___ DATA PROVIDED
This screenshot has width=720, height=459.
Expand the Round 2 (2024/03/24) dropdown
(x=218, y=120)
______
___ DATA PROVIDED
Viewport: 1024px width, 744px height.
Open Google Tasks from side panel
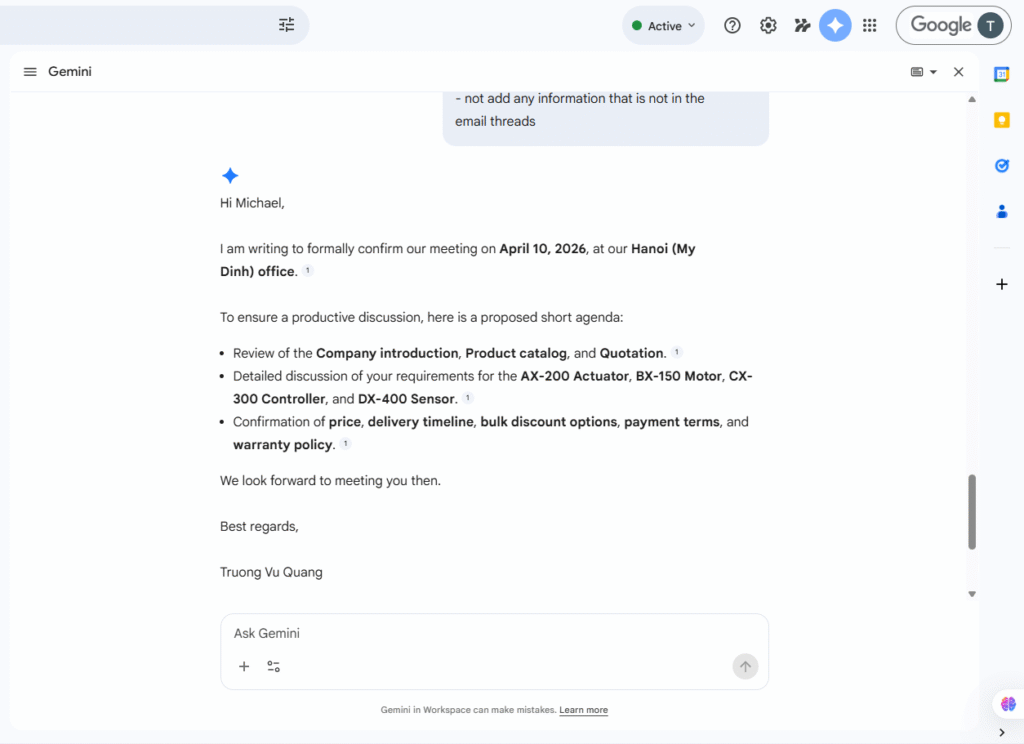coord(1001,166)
______
*PROBLEM*
Would you copy every line from the listing above that has the string "width" in it?

*TASK RESULT*
This screenshot has width=720, height=459.
Viewport: 1024px width, 744px height.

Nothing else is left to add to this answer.